Concept scientifique et religion (V)

De manière assez inattendue la théorie de Gaïa est tout autant un concept scientifique - dans la mesure où elle serait testable - qu'une théologie de l'aveu même de James Lovelock[16] : "Pour moi écrit-t-il, Gaïa est une religion autant qu'un concept scientifique, et dans les deux sphères, elle est gérable... Dieu et Gaïa, la théologie et la science, tout comme la physique et la biologie ne sont pas séparées mais forment une unité de pensée".

D'un point de vue philosophique, l'humanité dit Lovelock, se trouve à la périphérie des systèmes vivants sur la Terre.
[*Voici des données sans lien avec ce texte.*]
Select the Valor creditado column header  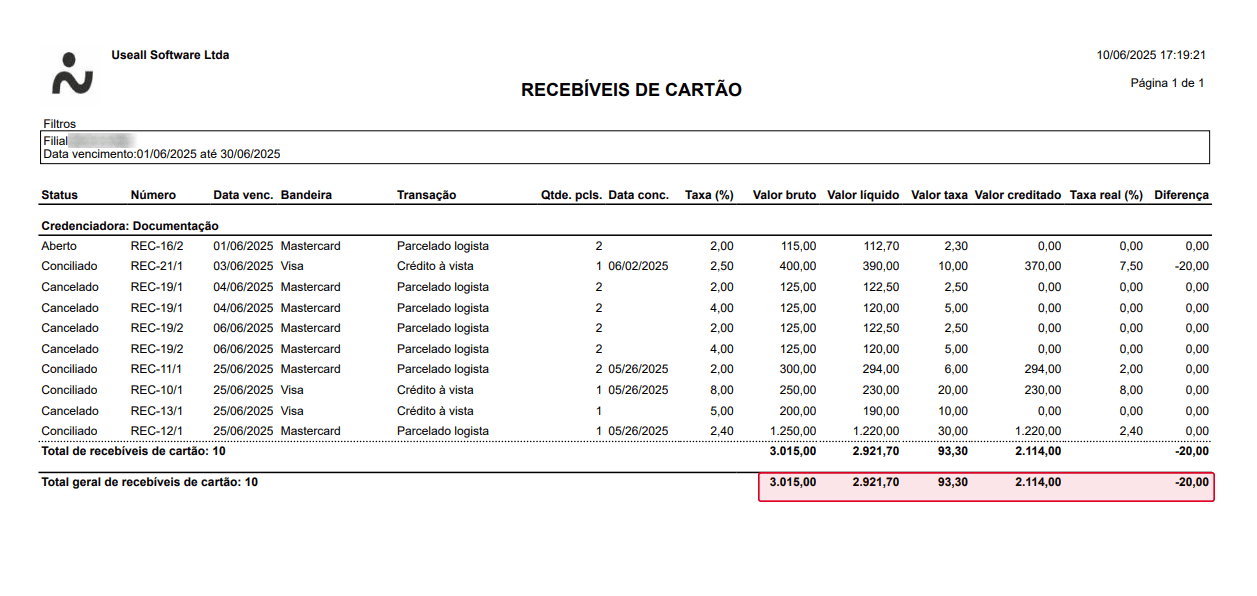coord(1017,195)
Notre vision anthropocentrique implique que nous préservions la Terre comme nous l'entendons.

Mais cette idée de pouvoir régir la planète est une idée absurde et dangereuse car nous ignorons toutes les interactions qui se manifestent dans la biocénose : "On n'en sait jamais trop... La réponse est 'mains en l'air'".

La macrofaune est l'iceberg sur le gâteau; la base de la vie est la microbiologie. Ces micro-organismes dirigent le système et nous ne pouvons pas les influencer et dans cette mesure nous sommes probablement incapables de détruire la vie sur Terre. Nous pouvons réfreiner certaines de nos attitudes destructrices mais cela soulève de profondes questions concernant la responsabilité des individus et des groupes sociaux. Est-ce que nous devons donner une valeur à la continuité de la vie en général, à l'expérience humaine ou aux sentiments des animaux ? Pourquoi s'en préoccuper si nous détruisons les espèces ?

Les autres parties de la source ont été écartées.